Yvonne Koolmatrie, Eel traps (2008). Collection Samstag Museum of Art, University of South Australia. On display, Jeffrey Smart Building entrance, UniSA, City West Campus, Adelaide.
Yvonne Koolmatrie, who has spent much of her life living alongside the banks of the Murray River, became internationally renowned in 1997 when she was selected, along with Emily Kame Kngwarreye and Judy Watson, to represent Australia at the Venice Biennale.
For more than 30 years she has been reviving traditional fibre weaving techniques to create evocative eel traps, burial baskets and yabby traps, as well as objects such as a hot-air balloon and a biplane. She is considered the “indisputable queen of Ngarrindjeri weaving”.
Koolmatrie is perhaps best known for her funnel-like eel traps, which are based on the functional device her ancestors used to catch the slimy, rather dangerous, elongated fish that many consider a delicacy. For her weaving materials she uses sedge grass, a culturally significant plant for the Ngarrindjeri people that grows along the Murray River. She was first introduced to the art of weaving in 1982 at a one-day workshop held by Dorothy (Auntie Dorrie) Kartinyeri.
“Weaving is linked to the river and its health,” Koolmatrie has said. “When the river suffers, the sedge grass is harder to find; when it flourishes, so do the rushes. Weaving is vital to Ngarrindjeri culture, it sustains us.”
Two of Koolmatrie’s eel traps are in the collection of the Samstag Museum of Art at the University of South Australia. When I visit Adelaide, the museum’s director, Erica Green, shows me the works, which are on display to the public in the university’s Jeffrey Smart Building.
Green says when she first approached the artist in 2008 to undertake a commission, Koolmatrie was initially cautious.

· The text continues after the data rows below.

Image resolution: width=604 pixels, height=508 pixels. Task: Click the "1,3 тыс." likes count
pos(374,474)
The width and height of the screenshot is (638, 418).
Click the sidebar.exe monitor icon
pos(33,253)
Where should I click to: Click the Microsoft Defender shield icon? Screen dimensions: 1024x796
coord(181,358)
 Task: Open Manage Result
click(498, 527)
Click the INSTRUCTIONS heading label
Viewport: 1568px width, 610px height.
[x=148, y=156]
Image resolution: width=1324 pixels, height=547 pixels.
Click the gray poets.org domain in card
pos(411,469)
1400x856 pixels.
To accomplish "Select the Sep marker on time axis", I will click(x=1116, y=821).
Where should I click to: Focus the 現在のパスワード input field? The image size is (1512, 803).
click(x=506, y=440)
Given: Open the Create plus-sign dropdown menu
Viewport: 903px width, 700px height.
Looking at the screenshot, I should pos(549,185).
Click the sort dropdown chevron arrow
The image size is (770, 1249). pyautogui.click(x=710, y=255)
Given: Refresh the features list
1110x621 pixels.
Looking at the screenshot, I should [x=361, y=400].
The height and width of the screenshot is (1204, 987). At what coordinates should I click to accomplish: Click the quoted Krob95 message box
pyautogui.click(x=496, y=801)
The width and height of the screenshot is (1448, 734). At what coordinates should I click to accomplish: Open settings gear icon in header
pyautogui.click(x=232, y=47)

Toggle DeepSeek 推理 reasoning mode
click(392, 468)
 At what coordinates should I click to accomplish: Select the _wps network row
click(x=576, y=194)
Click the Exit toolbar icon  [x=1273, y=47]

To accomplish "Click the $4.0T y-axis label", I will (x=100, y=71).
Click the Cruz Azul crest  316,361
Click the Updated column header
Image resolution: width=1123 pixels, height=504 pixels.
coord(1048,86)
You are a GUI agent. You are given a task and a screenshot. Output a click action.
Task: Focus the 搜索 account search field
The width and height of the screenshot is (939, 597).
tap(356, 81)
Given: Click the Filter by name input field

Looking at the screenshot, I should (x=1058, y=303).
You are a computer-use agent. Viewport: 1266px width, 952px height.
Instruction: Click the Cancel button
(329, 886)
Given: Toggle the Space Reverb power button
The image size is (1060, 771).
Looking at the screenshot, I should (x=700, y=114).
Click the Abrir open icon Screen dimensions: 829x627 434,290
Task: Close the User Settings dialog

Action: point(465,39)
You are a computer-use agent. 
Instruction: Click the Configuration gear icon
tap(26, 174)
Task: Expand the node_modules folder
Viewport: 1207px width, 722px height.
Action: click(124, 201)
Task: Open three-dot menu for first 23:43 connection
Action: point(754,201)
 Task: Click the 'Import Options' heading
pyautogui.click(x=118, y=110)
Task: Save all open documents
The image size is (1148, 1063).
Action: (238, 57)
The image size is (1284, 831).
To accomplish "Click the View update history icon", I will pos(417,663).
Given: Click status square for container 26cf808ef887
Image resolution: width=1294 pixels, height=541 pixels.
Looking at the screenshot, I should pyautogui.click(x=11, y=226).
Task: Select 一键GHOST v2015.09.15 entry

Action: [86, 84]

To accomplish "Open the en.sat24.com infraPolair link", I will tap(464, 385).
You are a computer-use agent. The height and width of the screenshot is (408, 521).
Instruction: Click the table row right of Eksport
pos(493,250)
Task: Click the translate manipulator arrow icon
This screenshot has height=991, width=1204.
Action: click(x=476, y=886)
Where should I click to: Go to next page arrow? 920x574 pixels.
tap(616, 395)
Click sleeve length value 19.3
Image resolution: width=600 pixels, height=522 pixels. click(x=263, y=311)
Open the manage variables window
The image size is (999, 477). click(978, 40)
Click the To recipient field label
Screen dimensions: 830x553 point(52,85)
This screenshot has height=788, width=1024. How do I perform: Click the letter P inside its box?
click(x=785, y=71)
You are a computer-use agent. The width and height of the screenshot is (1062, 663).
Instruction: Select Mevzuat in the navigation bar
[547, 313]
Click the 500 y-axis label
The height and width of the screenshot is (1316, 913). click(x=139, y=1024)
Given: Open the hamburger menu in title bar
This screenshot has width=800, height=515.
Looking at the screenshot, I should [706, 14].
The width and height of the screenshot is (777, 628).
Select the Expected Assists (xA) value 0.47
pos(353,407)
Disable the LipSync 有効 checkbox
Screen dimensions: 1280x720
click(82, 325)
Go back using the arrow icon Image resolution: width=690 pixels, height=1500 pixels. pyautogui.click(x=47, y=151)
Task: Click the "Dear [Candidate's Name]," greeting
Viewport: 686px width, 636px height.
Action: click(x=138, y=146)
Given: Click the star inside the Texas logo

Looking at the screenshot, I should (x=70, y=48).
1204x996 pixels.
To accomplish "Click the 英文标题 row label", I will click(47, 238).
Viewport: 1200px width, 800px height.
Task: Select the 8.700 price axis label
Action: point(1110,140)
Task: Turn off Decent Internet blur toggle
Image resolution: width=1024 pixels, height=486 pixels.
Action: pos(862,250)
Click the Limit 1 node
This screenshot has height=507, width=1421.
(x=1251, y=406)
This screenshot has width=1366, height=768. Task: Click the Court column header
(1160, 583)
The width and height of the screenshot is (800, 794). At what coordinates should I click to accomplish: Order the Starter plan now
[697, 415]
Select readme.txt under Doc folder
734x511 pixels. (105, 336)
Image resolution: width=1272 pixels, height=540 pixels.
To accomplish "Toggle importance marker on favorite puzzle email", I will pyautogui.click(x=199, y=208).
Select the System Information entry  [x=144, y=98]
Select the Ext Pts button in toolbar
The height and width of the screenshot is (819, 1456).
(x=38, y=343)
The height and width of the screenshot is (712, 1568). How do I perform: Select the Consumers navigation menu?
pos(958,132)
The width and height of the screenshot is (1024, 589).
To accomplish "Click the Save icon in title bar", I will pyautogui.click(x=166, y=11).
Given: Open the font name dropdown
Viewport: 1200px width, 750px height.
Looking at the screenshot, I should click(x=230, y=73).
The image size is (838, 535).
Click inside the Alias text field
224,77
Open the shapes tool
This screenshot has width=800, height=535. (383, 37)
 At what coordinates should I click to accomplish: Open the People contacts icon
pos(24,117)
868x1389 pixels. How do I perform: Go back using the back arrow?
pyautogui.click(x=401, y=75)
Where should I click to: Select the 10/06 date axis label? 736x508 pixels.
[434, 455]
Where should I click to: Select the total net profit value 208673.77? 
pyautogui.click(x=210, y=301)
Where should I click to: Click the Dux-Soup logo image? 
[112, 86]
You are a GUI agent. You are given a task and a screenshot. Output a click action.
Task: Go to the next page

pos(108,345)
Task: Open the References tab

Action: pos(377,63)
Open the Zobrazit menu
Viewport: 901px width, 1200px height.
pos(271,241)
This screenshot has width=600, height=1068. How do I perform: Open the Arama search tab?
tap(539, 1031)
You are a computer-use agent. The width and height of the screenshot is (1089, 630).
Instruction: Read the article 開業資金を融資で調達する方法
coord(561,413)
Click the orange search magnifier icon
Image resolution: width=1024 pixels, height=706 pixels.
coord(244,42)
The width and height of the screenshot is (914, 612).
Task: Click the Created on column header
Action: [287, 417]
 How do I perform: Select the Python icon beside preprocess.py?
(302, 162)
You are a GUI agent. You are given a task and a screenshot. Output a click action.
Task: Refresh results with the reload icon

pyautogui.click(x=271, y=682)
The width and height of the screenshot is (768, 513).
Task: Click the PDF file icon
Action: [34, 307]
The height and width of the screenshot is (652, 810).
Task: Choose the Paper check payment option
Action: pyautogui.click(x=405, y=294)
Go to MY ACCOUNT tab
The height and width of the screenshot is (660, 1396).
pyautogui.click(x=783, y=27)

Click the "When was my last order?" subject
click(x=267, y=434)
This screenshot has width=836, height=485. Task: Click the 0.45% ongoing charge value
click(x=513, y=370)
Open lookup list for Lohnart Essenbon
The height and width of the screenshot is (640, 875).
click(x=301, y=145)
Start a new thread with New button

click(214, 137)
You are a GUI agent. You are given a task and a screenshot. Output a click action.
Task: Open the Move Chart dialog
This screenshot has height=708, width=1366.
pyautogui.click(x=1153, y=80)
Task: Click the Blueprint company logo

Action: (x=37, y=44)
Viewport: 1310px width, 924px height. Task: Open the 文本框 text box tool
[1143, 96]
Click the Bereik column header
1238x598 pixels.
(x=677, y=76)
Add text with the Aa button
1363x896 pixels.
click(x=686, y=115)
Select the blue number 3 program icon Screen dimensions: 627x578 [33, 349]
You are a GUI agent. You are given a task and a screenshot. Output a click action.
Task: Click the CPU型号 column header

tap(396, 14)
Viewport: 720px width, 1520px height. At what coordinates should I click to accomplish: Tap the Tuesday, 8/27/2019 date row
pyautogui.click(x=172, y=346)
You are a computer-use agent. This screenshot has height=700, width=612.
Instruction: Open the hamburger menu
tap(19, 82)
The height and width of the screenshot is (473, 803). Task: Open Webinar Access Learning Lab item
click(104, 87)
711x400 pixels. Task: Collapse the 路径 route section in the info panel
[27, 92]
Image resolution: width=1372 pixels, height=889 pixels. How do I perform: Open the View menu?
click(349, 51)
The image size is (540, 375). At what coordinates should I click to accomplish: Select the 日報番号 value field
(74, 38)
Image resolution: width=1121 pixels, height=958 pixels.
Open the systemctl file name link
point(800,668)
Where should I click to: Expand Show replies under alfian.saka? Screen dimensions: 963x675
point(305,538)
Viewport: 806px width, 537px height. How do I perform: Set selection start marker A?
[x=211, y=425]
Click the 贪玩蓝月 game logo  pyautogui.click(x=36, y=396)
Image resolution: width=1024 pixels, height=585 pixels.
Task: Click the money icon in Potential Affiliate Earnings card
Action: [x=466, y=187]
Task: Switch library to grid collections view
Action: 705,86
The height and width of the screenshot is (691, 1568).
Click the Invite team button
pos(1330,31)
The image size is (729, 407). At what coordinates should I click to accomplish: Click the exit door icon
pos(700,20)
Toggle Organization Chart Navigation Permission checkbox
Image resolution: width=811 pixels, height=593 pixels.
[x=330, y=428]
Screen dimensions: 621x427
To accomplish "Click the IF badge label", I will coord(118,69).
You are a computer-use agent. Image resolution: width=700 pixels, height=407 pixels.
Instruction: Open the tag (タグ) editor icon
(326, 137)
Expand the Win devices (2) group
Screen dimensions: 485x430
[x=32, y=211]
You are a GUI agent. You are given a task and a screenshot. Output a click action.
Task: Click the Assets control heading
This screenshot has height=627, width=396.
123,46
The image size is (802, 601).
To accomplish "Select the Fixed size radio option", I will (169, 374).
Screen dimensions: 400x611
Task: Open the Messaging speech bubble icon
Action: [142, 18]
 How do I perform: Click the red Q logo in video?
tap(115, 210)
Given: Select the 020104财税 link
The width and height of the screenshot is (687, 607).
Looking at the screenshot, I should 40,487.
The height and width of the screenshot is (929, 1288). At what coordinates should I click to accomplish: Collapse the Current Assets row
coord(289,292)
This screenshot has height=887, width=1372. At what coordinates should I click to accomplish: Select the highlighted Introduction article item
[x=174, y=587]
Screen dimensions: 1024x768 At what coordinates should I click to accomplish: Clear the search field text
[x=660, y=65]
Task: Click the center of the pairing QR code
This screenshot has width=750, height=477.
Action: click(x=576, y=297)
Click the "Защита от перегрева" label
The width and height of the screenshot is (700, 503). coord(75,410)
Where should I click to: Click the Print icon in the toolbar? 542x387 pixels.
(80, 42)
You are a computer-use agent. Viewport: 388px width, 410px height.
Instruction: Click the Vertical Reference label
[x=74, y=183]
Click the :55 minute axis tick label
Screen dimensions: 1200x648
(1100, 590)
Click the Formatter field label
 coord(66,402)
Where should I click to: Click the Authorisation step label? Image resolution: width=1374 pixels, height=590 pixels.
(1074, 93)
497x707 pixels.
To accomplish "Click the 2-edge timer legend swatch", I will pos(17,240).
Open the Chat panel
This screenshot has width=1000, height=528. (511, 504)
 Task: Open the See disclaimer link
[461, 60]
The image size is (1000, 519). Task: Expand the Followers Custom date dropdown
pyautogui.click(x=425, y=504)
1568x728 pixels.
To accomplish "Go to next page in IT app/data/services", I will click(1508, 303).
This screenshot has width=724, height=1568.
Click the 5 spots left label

“She advised me that the process would be extensive, involving considerable complexity and time to procure the necessary sedge grasses along the Murray in Ngarrindjeri country, and in such a way that allowed for regeneration,” Green says.
“Once she’d made her decision to proceed, it was as much the gathering and treatment of her materials, and the spirit of that process, that underwrote the meaning in the work.
“The end result was extraordinary. While Yvonne’s eel traps derive from their original traditional purpose — and the clever Indigenous machinery for procuring food — she has evolved a lovely aesthetic sensibility that elevates and transforms her objects in such a way that they become high art.”
Green says Koolmatrie’s “two huge and wonderful eel traps are probably the most alluring and beautiful works in the University of South Australia art collection. Perhaps sensational would be a better word.
“I loved working with Yvonne, a modest, purposeful and kindly artist, and I’m proud that Samstag commissioned her. When displayed sideby-side at the Samstag Museum in 2009, illuminated dramatically with subtle lighting, the two eel traps spoke powerfully of skill, ancient communal voices, and of exceptional lives lived fulfillingly in nature.”